• W Indian Med J · Jun 2004

    Infections in neurosurgical patients admitted to the intensive care unit at the University Hospital of the West Indies.

    • M O'Shea, I Crandon, H Harding, G Donaldson, C Bruce, and K Ehikhametalor.
    • Department of Surgery, Radiology, Anaesthesia and Intensive Care, The University of the West Indies, Kingston 7, Jamaica, West Indies.
    • W Indian Med J. 2004 Jun 1;53(3):159-63.

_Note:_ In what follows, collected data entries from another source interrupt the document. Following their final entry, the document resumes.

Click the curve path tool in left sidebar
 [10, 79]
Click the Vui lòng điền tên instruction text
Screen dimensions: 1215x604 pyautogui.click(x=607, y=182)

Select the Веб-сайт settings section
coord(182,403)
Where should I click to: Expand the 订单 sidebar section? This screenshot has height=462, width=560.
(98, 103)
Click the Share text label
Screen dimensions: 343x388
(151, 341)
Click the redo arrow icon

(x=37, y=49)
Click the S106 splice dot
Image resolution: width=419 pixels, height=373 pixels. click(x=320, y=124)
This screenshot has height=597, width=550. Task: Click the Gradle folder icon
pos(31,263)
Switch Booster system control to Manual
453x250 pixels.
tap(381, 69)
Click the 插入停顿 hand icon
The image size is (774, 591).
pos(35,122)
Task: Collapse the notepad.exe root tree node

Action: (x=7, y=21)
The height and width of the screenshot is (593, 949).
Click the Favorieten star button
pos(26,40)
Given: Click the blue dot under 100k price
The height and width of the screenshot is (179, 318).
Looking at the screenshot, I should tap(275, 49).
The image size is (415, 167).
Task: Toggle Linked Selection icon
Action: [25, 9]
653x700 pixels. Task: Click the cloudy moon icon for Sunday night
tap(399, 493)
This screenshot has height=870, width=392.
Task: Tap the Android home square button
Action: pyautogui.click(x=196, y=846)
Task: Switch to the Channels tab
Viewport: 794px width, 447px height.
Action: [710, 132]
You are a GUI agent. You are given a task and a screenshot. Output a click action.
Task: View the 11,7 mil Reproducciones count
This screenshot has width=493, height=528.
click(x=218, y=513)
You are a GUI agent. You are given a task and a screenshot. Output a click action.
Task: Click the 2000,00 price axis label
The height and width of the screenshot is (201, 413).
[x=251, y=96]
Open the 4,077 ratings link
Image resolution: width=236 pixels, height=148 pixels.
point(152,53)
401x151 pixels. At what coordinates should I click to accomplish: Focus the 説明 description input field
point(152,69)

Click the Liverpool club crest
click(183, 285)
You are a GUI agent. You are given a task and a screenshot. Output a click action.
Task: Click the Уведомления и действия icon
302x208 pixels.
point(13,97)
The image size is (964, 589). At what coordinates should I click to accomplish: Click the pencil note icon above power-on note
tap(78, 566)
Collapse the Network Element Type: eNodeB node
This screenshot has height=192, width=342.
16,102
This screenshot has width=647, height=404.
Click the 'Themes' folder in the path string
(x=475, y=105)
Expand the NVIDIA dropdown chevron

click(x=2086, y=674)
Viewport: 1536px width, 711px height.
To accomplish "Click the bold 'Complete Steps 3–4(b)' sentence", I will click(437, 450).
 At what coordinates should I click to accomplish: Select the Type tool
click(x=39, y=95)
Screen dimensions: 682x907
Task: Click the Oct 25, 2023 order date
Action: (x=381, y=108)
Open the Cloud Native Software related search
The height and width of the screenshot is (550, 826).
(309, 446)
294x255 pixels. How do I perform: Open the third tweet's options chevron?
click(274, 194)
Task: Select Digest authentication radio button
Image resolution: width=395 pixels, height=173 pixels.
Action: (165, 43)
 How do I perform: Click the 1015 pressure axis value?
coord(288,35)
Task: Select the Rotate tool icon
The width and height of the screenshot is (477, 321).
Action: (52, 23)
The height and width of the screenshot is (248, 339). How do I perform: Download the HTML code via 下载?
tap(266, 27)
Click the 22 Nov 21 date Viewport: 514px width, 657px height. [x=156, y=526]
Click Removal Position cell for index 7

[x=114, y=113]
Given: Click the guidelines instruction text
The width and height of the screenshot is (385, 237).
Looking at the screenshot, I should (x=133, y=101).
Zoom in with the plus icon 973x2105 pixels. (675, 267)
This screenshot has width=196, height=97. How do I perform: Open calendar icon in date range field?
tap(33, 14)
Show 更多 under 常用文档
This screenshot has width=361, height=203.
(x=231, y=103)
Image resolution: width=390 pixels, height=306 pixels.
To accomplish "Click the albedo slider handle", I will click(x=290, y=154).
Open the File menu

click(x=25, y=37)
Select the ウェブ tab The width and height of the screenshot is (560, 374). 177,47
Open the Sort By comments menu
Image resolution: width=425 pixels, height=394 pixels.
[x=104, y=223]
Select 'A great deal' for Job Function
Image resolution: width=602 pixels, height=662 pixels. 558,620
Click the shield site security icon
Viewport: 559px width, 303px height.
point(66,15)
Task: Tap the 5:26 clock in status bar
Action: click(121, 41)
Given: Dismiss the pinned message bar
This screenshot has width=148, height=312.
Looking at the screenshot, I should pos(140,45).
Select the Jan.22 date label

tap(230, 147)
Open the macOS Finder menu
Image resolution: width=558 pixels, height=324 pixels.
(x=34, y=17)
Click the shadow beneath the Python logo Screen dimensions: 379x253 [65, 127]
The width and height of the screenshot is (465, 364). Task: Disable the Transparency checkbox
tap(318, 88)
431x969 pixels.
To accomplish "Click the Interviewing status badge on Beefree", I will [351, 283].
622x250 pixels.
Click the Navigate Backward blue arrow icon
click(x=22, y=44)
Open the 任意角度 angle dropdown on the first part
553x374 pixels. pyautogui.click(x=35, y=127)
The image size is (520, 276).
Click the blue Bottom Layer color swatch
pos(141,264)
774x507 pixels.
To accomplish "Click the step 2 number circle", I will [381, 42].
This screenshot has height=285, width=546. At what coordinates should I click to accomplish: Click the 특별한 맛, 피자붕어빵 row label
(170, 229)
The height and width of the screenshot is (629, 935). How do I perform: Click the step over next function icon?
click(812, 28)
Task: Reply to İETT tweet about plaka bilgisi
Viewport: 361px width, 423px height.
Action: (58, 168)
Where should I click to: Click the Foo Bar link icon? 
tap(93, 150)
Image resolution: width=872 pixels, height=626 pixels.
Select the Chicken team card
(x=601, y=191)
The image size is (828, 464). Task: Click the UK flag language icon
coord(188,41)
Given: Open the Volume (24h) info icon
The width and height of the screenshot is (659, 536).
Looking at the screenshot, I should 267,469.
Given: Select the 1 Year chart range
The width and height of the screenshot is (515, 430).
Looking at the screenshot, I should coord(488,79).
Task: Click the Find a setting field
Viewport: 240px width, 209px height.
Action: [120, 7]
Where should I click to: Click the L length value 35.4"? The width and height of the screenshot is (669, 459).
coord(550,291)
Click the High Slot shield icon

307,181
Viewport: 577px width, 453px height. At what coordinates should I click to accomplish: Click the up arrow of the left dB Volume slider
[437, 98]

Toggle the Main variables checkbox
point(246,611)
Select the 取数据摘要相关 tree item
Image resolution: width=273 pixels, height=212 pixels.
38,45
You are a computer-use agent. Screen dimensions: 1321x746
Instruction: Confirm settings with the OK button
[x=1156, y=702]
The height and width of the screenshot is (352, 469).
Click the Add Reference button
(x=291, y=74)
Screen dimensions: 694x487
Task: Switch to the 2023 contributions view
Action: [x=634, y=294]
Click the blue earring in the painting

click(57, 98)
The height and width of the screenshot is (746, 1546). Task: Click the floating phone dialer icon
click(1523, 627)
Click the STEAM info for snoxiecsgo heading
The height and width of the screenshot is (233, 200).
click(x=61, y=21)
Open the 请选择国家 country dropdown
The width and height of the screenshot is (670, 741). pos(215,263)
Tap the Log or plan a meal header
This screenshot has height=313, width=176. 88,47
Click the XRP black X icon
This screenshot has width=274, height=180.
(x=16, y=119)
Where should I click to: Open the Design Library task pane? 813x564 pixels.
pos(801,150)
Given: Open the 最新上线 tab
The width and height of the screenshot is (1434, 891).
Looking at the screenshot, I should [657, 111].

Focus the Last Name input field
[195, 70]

    AbstractPatients admitted to the Intensive Care Unit (ICU) are at risk of developing life-threatening nosocomial infections, especially with organisms resistant to commonly used antibiotics. Neurosurgical patients are particularly vulnerable because of the serious nature of their illness, the frequency of associated trauma and the presence of invasive devices. Of 120 neurosurgical patients admitted to the ICU of the University Hospital of the West Indies (UHWI) between September 1995 and December 1999, the records of 73 patients were available for analysis. All had prophylactic antibiotics. Twenty-one of these 73 patients (28.8%) developed 22 infections after a mean of five days in the ICU: nine with chest infection, seven with urinary tract infection, four with central nervous system (CNS) infection and one each with wound and skin infection. This is an incidence of 11.6/1000 patient-days. The responsible organisms included Pseudomonas (7/21), Acinetobacter (3/21), E. coli 2/21, Enterobacter (2/21), and Klebsiella (2/21), and one each with Staphylococcus aureus, methicillin resistant Staphylococcus aureus, coagulase negative Staphylococcus, group D Streptococcus and bacteroides (1/21). Infection was significantly related to length of hospital stay, length of ICU stay, duration of intubation, duration of ventilation and the presence of diabetes mellitus. All patients who had surgery after ICU admission developed infection, seven with chest infection, two with urinary tract infection, two with CNS and one with skin infection. The three patients who were admitted with intracranial infections all developed other infections. Infected patients had a significantly longer hospital stay. Five patients died, none directly attributable to infection, while 55 (75.5%) made a good recovery. The problem of ICU infection may be expected to escalate with the increased use of intensive care, increasingly more complex surgical procedures and the growing problem of antibiotic resistance. Since infection is related to the length of ICU stay, earlier discharge of neurosurgical patients to an appropriately staffed high dependency unit is likely to result in reduction of the infection rate. Reinforcement of infection control strategies within the ICU may be expected to further minimize the infection rate.